● **AIM OF THE TASK**: Each entry needs to be duplicated exactly.

Stored dataset items:
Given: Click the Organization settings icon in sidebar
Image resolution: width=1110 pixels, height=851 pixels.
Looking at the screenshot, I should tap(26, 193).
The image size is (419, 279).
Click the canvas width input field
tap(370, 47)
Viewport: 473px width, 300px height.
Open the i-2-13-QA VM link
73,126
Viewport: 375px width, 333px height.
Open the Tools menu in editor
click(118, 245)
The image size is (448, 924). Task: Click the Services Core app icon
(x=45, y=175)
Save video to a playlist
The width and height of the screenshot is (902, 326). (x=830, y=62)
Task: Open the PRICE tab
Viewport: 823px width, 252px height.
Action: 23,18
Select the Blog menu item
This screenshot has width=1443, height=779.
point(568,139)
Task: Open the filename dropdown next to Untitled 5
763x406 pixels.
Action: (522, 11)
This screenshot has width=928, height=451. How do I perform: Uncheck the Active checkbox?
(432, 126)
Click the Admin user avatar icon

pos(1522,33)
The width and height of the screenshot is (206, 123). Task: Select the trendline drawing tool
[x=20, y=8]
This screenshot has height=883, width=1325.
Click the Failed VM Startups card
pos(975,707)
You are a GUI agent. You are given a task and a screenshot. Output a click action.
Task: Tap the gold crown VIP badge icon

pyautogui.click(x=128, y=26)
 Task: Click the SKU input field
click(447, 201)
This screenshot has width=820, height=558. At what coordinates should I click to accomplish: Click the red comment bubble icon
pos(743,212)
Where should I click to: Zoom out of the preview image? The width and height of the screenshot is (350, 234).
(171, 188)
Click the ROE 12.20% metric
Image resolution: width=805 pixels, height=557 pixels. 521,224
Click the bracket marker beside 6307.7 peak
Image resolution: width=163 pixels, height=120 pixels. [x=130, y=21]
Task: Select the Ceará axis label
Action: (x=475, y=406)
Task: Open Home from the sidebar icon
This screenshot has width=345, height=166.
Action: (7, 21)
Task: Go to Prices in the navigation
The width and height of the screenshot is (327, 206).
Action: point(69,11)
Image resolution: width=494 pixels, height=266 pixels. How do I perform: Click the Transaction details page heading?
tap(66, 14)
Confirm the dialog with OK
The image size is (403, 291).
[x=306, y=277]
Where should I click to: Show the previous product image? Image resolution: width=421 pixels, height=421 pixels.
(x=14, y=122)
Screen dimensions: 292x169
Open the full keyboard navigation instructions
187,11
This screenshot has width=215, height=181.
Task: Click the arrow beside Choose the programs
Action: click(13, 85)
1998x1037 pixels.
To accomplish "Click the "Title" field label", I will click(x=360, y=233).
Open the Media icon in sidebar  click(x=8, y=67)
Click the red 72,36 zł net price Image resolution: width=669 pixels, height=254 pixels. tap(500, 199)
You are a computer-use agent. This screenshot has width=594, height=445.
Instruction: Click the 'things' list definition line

● **EXERCISE SOLUTION**:
Given: Click the Organization settings icon in sidebar
Image resolution: width=1110 pixels, height=851 pixels.
Looking at the screenshot, I should tap(26, 193).
The image size is (419, 279).
Click the canvas width input field
tap(370, 47)
Viewport: 473px width, 300px height.
Open the i-2-13-QA VM link
73,126
Viewport: 375px width, 333px height.
Open the Tools menu in editor
click(118, 245)
The image size is (448, 924). Task: Click the Services Core app icon
(x=45, y=175)
Save video to a playlist
The width and height of the screenshot is (902, 326). (x=830, y=62)
Task: Open the PRICE tab
Viewport: 823px width, 252px height.
Action: 23,18
Select the Blog menu item
This screenshot has width=1443, height=779.
point(568,139)
Task: Open the filename dropdown next to Untitled 5
763x406 pixels.
Action: (522, 11)
This screenshot has width=928, height=451. How do I perform: Uncheck the Active checkbox?
(432, 126)
Click the Admin user avatar icon

pos(1522,33)
The width and height of the screenshot is (206, 123). Task: Select the trendline drawing tool
[x=20, y=8]
This screenshot has height=883, width=1325.
Click the Failed VM Startups card
pos(975,707)
You are a GUI agent. You are given a task and a screenshot. Output a click action.
Task: Tap the gold crown VIP badge icon

pyautogui.click(x=128, y=26)
 Task: Click the SKU input field
click(447, 201)
This screenshot has width=820, height=558. At what coordinates should I click to accomplish: Click the red comment bubble icon
pos(743,212)
Where should I click to: Zoom out of the preview image? The width and height of the screenshot is (350, 234).
(171, 188)
Click the ROE 12.20% metric
Image resolution: width=805 pixels, height=557 pixels. 521,224
Click the bracket marker beside 6307.7 peak
Image resolution: width=163 pixels, height=120 pixels. [x=130, y=21]
Task: Select the Ceará axis label
Action: (x=475, y=406)
Task: Open Home from the sidebar icon
This screenshot has width=345, height=166.
Action: (7, 21)
Task: Go to Prices in the navigation
The width and height of the screenshot is (327, 206).
Action: point(69,11)
Image resolution: width=494 pixels, height=266 pixels. How do I perform: Click the Transaction details page heading?
tap(66, 14)
Confirm the dialog with OK
The image size is (403, 291).
[x=306, y=277]
Where should I click to: Show the previous product image? Image resolution: width=421 pixels, height=421 pixels.
(x=14, y=122)
Screen dimensions: 292x169
Open the full keyboard navigation instructions
187,11
This screenshot has width=215, height=181.
Task: Click the arrow beside Choose the programs
Action: click(13, 85)
1998x1037 pixels.
To accomplish "Click the "Title" field label", I will click(x=360, y=233).
Open the Media icon in sidebar  click(x=8, y=67)
Click the red 72,36 zł net price Image resolution: width=669 pixels, height=254 pixels. tap(500, 199)
You are a computer-use agent. This screenshot has width=594, height=445.
Instruction: Click the 'things' list definition line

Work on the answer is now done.